Este texto é uma interpretação do artigo “Tacacá com tucupi” de Mário de Andrade, de 28 de maio de 1939, do jornal O Estado de São Paulo. Este texto também é uma celebração do pensamento modernista, que em 2022 comemora um século.

Certamente, “Tacacá com tucupi” é o único texto exclusivo de Mário de Andrade sobre a comida brasileira. Nele Mário traz o seu olhar e sentimento modernista, que é profundamente valorizador da identidade, da singularidade e da etnicidade, que formam os nossos sabores regionais e autorais.
Dessa maneira, há um sentimento dominante de Mário nas suas formas de buscar brasilidades, dentro do que ele considera como “arte-fazer”.
Arte-fazer é um evidente reconhecimento dos saberes tradicionais que se manifestam nas muitas tecnologias artesanais, que abrange desde a feitura de um berimbau até o processo para se obter o leite coco, por exemplo.
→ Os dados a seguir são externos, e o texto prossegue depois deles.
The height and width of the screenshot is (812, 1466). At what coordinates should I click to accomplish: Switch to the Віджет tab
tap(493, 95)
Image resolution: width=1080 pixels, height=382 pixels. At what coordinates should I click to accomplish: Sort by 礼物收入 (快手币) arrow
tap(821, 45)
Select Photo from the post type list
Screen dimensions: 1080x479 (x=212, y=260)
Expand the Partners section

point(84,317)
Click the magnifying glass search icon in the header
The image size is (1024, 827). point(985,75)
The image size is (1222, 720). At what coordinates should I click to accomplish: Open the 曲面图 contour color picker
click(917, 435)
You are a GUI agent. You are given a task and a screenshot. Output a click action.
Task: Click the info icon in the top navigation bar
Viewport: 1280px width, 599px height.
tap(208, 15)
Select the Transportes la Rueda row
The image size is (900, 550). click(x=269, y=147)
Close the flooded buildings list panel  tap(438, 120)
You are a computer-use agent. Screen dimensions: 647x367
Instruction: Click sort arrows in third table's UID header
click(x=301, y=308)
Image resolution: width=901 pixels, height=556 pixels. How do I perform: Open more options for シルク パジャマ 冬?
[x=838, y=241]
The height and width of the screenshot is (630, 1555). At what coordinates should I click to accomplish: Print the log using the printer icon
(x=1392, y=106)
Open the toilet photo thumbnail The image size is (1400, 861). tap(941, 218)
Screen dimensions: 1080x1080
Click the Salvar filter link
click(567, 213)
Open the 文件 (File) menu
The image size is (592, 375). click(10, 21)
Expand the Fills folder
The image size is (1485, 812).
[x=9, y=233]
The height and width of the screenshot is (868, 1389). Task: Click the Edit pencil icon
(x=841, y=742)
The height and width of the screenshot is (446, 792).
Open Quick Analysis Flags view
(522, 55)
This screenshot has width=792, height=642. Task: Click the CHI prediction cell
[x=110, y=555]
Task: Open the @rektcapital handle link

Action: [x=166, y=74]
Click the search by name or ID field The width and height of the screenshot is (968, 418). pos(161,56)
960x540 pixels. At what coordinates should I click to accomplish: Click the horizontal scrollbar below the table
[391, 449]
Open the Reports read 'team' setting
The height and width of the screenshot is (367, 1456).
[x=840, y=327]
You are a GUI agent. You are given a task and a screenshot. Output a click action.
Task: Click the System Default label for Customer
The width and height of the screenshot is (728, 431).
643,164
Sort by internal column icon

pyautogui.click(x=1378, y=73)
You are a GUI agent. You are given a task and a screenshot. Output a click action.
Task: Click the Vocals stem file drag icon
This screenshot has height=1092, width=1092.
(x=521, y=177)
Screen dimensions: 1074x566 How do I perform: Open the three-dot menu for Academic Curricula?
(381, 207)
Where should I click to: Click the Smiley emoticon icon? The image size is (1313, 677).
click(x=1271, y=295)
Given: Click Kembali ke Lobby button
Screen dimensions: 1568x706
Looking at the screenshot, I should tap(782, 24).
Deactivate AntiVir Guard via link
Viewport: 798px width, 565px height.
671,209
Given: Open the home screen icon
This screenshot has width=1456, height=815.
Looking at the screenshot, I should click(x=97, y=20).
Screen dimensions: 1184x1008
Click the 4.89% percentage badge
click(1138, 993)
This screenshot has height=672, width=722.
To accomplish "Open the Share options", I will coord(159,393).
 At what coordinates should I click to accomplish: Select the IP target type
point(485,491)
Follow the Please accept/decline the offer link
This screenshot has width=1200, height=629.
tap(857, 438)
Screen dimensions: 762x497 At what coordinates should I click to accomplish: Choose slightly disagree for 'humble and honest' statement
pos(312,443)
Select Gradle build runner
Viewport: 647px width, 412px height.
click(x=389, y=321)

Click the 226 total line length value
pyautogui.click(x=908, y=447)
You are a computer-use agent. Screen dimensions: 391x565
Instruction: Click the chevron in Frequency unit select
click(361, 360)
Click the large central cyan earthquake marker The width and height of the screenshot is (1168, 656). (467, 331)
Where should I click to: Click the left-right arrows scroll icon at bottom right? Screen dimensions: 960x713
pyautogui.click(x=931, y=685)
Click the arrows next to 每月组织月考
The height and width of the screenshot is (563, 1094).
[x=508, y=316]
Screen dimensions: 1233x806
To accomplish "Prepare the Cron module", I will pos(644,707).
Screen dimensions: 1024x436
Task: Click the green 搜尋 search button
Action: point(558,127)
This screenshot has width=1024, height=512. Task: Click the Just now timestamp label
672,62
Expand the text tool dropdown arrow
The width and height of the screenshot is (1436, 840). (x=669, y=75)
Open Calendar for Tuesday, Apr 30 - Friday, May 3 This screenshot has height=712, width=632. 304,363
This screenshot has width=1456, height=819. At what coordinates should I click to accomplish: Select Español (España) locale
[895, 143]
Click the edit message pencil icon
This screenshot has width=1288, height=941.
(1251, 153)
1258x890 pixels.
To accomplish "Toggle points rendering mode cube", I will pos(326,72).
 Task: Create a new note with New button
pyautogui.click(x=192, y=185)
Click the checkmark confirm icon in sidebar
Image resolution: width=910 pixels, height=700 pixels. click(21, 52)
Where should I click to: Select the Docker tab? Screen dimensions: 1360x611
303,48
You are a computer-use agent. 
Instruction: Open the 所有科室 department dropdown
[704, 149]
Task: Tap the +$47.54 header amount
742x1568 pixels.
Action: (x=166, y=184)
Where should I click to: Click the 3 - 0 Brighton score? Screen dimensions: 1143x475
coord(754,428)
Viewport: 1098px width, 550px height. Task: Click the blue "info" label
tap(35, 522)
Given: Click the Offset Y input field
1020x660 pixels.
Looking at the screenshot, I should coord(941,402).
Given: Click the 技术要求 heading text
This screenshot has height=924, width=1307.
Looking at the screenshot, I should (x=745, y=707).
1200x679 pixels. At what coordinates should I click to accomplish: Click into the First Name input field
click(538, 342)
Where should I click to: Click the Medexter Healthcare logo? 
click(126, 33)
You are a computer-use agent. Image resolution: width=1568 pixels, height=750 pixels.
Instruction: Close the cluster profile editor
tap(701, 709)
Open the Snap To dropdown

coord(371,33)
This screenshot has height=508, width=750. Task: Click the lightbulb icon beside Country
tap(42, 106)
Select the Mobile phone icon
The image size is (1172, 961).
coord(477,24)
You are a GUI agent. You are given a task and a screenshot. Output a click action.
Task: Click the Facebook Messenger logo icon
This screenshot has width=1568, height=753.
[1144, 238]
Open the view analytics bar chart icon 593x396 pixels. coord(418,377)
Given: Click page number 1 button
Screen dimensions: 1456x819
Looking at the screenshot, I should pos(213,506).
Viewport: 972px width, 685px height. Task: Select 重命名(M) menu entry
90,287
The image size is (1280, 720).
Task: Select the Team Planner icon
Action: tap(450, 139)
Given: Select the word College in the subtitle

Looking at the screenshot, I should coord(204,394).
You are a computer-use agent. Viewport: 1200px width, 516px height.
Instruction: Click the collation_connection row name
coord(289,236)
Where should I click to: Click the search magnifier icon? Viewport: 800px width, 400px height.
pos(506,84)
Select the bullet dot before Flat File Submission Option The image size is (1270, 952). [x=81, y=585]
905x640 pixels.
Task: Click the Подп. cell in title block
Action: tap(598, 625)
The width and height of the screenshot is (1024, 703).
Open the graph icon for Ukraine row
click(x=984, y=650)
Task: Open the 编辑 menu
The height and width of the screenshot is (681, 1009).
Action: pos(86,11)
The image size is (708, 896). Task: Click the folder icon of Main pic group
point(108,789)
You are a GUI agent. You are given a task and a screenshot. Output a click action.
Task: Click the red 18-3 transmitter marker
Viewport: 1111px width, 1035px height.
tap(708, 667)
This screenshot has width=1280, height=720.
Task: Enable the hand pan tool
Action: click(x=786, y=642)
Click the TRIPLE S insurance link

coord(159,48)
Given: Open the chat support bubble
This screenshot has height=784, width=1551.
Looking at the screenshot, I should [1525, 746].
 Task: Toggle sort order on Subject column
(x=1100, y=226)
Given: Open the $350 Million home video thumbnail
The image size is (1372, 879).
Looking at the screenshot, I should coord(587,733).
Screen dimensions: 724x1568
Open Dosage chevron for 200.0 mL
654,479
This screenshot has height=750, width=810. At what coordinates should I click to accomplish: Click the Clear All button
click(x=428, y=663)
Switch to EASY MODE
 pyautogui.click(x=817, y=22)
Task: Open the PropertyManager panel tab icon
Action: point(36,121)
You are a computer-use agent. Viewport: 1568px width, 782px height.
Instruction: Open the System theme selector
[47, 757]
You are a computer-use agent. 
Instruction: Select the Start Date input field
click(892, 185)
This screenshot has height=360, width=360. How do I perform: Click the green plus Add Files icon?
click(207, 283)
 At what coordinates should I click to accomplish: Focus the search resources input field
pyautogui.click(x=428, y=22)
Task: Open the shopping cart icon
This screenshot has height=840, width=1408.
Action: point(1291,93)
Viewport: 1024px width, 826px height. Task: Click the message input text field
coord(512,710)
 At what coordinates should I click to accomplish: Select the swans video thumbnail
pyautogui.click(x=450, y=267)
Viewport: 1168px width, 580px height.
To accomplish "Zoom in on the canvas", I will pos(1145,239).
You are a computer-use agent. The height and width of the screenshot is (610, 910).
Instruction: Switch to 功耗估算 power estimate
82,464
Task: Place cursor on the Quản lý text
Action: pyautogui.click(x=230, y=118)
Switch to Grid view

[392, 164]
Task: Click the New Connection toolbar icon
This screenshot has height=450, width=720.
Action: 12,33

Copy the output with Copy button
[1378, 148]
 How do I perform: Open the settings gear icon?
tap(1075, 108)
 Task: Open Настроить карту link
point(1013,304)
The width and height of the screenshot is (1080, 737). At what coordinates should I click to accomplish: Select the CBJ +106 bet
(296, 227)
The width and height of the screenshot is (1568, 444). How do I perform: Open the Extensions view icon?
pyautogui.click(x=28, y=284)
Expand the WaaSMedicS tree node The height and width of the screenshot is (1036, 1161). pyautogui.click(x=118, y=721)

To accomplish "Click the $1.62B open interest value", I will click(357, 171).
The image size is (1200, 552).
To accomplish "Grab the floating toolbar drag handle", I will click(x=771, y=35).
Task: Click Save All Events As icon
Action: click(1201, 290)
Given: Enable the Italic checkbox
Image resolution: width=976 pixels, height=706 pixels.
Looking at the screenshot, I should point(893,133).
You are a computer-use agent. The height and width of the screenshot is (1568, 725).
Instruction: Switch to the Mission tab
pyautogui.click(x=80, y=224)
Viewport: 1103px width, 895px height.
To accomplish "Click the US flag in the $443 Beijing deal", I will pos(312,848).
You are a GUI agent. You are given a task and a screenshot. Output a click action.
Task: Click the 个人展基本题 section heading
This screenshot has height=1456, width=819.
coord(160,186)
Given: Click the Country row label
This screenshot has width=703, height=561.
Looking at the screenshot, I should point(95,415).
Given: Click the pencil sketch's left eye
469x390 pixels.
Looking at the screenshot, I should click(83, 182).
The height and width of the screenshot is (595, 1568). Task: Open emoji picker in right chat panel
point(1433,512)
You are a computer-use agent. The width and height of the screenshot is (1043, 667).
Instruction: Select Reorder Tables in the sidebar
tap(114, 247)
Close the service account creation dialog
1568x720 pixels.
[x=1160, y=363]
Também, neste princípio conceitual de arte-fazer, há uma fruição ampla e diversa das matrizes etnoculturais que fazem parte da nossa criação popular.

No artigo “Tucupi com tacacá” as comidas, e as suas características gastronômicas, são mostradas a partir dos pratos selecionadas por Mário, e que têm uma forte relação com as suas descobertas e as suas preferências de comensal.
Tudo se reúne numa busca de Mário por um Brasil brasileiro, com identidades regionais marcadas por diferentes processos históricos, sociais, ecológicos e culturais. Busca que se revela nas suas preferências gastronômicas, que estão principalmente nos seus relatos cheios de alumbramentos com os sabores da Amazônia.
Há em Mário um desejo de mapear as nossas comidas, de procurar um entendimento para a diversidade alimentar do brasileiro, de dar um reconhecimento patrimonial e de expressão de arte para nossa culinária. É preciso segundo Mário: “Conhecer o Brasil pela sua cultura culinária”.

Nos movimentos intelectuais do Brasil, nos anos 1920, fervem os movimentos artísticos no mundo ocidental, vivem-se os “loucos anos 1920”. Sem dúvida, além de Paris, quem assina a maioria destes movimentos é a “Paulicéia”, que também fala de modernidade; e, ainda, Pernambuco que está conectado com a Europa e com o Brasil regional.
Se a comida é a orientadora das descobertas modernista, destaco uma ampla produção sobre comida e sociedade, e sobre o regionalismo, mostrado por Gilberto Freyre. É a valorização da comida enquanto um processo para se conhecer a cultura e conhecer o homem regional. E assim, nos anos 1920, Gilberto Freyre já publicava nos seus artigos no jornal Diário de Pernambuco, indicações para um mapa das comidas e, com certeza, da valorização do terroir. Ele já louvava o pirão de farinha de mandioca, que considerava digno de um monumento.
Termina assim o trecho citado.